When we finally get to the heroic moment of Burnham going through intense and mortal agony (and it is uncomfortable to watch and to see all the crew watching from their various positions - note Nilsson replacing Airiam at her station, so it's nice that they're not getting rid of the actress even though they chucked her earlier character), and the mysterious Red Angel is captured, yes, it is a good twist that it's her Mum, and a good cliffhanger making you wait to find out what's going on. When I first saw her I thought maybe it was Owosekun, then I thought Georgiou, then maybe a relation of Georgiou and it wasn't until Burnham spoke that I realised it was her Mother (and credit for Spock for having faith to keep the others from stopping the experiment - they all knew the idea was to temporarily kill Burnham, so why get upset about it, especially Georgiou who has seen, and done, far worse things!). One thing I did not get at all was when Leland is stabbed in the eye by his own ship. Huh? Why would you even have a needle in an optical piece of equipment, that was weird, and then that it wasn't explained what he was doing was also weird. It's easy to assume that it was 'Control' and this altered AI has infiltrated the S31 ships so there's more danger there, but why, why and why?

Finally, one little nugget worth mentioning is the series' approach to time travel. So often nowadays we're supposed to accept that time travel supposedly would split you off into an alternate reality, and every journey in time would be to a subtly different alternate, thus dispensing with so many of Trek's great time travel stories, or classic films like 'Back To The Future' - the point has always been that we can restore the past or save the future if we change something or restore it to the 'correct' version.
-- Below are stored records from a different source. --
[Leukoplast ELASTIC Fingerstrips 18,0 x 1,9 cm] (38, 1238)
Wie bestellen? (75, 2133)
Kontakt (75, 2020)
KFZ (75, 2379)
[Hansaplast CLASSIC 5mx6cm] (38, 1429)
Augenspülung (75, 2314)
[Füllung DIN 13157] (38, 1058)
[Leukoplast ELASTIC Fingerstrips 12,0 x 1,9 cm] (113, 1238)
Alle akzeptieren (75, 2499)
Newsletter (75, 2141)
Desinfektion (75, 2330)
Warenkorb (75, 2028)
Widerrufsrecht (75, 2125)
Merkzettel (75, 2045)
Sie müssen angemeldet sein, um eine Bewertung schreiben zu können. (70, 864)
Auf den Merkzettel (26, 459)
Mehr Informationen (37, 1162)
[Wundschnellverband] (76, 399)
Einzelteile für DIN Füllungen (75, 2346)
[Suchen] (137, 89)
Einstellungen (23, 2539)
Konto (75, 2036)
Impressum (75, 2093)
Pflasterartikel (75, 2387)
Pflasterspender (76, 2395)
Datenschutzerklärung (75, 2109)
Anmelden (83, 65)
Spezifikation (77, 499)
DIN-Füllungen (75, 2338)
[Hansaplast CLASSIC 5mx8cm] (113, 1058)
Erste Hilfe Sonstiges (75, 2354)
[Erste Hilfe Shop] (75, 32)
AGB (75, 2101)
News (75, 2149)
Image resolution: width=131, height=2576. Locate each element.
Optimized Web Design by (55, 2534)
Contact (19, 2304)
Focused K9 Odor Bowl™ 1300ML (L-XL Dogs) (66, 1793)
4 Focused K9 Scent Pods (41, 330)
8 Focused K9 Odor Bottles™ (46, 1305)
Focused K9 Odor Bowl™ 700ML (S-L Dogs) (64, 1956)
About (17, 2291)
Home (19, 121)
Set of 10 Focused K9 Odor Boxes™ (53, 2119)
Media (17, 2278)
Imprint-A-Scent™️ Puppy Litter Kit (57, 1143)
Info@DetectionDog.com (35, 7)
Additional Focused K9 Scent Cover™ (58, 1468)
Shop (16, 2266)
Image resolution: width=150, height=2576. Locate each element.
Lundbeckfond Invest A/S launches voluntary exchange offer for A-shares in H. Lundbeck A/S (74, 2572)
That our time stream matters, rather than just being a permutation of infinite versions, none of which have any claim to being the 'right one.' Again, there are moral implications here, that nothing really matters and every version of everything exists somewhere. All to say that I was glad when Spock mentions the Grandfather paradox of Burnham not existing if she doesn't come back to prevent her death, which sounds to me like they're going with the traditional Trek approach to time travel, that things can be altered and restored, and that our 'reality' is important, so well done there. Of course that's a lot to extrapolate from one comment, but coming from Spock, an authoritative scientific figure (if not yet), it means something (I just wish he'd thrown in a mention of his own people once denying time travel, as a reference to the Vulcans of 'Enterprise'!), even if it turned out the Angel wasn't Burnham after all, thus negating his theory. I do hope they stay with the traditional Trek view, after all it is all fiction and theory, not reality and fact, and it's better to stick to the proven rules of Trek, even though they mostly don't on this series, which is why it suffers.